Dataset entries

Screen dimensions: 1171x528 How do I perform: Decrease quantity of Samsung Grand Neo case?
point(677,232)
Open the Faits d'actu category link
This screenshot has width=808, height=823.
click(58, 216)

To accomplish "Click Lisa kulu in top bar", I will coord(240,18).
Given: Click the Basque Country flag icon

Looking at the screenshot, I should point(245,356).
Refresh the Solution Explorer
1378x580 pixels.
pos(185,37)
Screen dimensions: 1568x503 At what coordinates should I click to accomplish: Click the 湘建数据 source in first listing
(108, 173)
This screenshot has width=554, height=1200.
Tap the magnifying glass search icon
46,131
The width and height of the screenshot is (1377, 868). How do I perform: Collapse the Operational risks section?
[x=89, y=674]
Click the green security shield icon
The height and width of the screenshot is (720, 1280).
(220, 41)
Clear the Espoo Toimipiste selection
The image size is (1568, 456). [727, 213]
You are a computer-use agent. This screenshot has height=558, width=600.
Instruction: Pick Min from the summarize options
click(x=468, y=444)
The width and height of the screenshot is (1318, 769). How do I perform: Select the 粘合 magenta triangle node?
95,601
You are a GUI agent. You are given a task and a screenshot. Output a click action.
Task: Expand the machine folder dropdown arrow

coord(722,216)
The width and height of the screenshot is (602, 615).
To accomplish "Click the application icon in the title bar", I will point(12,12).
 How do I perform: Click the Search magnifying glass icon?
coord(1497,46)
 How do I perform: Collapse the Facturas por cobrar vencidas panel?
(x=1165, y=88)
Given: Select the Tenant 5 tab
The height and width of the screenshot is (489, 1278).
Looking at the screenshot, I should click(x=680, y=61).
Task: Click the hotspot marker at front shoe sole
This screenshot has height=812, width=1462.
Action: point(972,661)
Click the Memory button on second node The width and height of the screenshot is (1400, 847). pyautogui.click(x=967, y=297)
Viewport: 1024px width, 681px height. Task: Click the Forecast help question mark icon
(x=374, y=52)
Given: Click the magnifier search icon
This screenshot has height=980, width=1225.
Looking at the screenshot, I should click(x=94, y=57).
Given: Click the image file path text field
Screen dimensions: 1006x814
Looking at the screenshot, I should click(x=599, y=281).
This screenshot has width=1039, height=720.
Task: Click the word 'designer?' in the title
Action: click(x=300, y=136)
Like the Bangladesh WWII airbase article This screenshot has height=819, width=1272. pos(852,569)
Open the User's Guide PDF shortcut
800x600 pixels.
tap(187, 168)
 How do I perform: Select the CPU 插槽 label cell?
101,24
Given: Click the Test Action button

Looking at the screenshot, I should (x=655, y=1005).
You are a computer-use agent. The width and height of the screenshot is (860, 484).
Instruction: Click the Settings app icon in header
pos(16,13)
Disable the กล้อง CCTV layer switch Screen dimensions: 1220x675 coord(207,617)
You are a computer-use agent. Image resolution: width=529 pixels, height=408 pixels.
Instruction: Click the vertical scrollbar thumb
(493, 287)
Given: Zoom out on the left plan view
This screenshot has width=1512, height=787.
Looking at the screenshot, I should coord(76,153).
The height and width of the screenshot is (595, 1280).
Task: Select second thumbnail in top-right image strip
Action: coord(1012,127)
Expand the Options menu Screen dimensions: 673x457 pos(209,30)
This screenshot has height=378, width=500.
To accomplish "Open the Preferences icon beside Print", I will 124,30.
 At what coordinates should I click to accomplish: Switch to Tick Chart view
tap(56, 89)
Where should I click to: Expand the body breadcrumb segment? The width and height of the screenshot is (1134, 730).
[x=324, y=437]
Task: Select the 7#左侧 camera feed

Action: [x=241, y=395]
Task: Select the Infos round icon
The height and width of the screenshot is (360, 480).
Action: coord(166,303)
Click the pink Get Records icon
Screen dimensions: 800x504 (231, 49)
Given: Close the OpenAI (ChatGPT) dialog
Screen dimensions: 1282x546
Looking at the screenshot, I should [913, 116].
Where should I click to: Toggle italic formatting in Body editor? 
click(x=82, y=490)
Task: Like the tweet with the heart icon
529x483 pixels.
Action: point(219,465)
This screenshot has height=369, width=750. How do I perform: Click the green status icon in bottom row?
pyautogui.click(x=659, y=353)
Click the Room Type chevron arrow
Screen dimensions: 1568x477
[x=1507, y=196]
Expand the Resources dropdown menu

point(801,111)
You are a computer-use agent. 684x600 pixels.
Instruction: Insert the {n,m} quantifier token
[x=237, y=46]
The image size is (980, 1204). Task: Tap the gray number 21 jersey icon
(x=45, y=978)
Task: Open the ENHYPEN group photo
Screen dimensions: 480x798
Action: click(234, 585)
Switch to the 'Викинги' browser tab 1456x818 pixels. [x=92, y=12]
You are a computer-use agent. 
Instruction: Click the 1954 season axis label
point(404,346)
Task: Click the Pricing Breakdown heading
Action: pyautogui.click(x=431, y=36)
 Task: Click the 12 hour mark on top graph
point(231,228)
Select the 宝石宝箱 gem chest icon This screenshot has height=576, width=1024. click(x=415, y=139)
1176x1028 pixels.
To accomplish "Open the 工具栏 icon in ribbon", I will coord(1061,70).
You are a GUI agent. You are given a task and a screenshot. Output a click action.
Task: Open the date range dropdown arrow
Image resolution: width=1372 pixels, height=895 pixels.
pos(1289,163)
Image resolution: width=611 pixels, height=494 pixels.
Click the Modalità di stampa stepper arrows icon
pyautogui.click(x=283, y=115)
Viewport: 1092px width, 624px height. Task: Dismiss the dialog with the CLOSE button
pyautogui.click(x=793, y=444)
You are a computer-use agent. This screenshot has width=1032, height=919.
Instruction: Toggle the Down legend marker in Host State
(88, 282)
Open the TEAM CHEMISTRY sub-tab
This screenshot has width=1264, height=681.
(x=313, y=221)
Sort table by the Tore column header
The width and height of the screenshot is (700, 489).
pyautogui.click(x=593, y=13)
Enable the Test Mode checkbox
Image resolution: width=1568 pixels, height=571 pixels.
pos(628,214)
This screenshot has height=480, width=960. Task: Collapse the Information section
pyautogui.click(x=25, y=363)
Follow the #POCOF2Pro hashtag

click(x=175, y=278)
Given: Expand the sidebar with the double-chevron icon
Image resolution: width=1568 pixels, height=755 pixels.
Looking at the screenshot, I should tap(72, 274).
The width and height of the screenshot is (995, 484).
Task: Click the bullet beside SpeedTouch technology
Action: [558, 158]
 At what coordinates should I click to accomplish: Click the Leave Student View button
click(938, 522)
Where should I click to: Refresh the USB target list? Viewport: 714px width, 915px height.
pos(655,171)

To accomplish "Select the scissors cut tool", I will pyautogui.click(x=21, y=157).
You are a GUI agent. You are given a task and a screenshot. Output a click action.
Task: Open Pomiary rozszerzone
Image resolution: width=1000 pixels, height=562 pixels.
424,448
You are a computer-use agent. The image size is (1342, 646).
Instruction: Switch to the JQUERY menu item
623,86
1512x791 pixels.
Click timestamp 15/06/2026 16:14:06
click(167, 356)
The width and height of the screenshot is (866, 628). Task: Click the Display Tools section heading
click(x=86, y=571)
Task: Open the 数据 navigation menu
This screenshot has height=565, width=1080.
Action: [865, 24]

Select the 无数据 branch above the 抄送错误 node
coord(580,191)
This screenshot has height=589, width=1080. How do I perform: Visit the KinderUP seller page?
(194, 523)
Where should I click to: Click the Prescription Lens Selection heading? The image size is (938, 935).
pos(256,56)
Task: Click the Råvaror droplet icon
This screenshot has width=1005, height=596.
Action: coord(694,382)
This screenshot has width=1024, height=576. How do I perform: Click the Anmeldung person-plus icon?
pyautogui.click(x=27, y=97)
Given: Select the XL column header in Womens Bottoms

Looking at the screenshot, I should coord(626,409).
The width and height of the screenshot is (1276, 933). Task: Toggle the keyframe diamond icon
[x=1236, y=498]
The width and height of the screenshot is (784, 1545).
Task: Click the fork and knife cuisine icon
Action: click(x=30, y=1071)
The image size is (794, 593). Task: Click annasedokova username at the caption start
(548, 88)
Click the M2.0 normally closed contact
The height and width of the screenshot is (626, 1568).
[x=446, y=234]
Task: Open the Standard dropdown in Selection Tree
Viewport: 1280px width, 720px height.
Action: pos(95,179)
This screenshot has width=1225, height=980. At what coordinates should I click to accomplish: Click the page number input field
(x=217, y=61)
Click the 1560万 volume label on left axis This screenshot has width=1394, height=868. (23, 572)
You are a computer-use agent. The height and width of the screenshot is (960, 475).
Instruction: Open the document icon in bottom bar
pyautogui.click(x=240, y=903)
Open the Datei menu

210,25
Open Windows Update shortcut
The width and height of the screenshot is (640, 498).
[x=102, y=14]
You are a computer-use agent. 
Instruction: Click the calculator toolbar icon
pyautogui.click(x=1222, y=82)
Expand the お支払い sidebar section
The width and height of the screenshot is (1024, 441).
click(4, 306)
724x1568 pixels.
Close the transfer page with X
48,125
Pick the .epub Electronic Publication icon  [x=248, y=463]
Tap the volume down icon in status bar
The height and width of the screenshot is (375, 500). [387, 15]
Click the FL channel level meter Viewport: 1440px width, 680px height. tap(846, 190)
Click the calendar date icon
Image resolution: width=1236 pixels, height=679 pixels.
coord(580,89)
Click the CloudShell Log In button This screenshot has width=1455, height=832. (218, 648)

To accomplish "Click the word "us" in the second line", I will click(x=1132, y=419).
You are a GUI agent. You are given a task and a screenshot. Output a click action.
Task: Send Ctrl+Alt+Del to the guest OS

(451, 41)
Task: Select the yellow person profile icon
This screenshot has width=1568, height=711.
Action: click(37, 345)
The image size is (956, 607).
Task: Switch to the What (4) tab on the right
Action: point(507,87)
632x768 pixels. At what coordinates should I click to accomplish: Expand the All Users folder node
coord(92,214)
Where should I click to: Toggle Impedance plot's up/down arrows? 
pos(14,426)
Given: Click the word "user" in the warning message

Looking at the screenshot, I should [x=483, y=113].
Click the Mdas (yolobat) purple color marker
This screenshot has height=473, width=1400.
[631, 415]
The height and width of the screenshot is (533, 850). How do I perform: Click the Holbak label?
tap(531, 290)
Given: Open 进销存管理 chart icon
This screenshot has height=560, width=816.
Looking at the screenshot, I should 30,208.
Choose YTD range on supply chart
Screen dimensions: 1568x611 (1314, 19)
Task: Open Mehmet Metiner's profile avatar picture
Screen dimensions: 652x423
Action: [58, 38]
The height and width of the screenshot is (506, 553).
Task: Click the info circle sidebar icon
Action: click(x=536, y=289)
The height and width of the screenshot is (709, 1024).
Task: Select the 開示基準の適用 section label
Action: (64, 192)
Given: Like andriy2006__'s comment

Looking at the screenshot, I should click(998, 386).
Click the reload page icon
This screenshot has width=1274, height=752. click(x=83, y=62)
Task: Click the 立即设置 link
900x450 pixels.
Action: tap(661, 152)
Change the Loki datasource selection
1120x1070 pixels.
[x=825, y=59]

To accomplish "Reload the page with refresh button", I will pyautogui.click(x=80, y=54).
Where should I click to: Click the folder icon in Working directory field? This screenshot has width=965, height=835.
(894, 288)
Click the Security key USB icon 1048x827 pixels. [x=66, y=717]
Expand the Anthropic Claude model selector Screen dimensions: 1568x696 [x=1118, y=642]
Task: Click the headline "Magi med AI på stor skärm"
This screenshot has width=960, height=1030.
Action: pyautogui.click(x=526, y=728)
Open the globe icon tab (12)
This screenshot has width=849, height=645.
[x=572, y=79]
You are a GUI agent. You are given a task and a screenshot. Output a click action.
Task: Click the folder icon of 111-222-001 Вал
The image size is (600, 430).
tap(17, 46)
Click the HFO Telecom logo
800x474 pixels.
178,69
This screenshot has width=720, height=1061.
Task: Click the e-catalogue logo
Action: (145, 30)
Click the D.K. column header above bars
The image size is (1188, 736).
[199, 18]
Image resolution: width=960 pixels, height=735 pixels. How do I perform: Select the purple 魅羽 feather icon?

◆ WHAT TO PRODUCE
As the answer, set down only the lines from the data above between the one holding "You are a computer-use agent. 684x600 pixels." and the one holding "1176x1028 pixels.", inclusive, exactly as they read.

◆ WORKED SOLUTION
You are a computer-use agent. 684x600 pixels.
Instruction: Insert the {n,m} quantifier token
[x=237, y=46]
The image size is (980, 1204). Task: Tap the gray number 21 jersey icon
(x=45, y=978)
Task: Open the ENHYPEN group photo
Screen dimensions: 480x798
Action: click(234, 585)
Switch to the 'Викинги' browser tab 1456x818 pixels. [x=92, y=12]
You are a computer-use agent. 
Instruction: Click the 1954 season axis label
point(404,346)
Task: Click the Pricing Breakdown heading
Action: pyautogui.click(x=431, y=36)
 Task: Click the 12 hour mark on top graph
point(231,228)
Select the 宝石宝箱 gem chest icon This screenshot has height=576, width=1024. click(x=415, y=139)
1176x1028 pixels.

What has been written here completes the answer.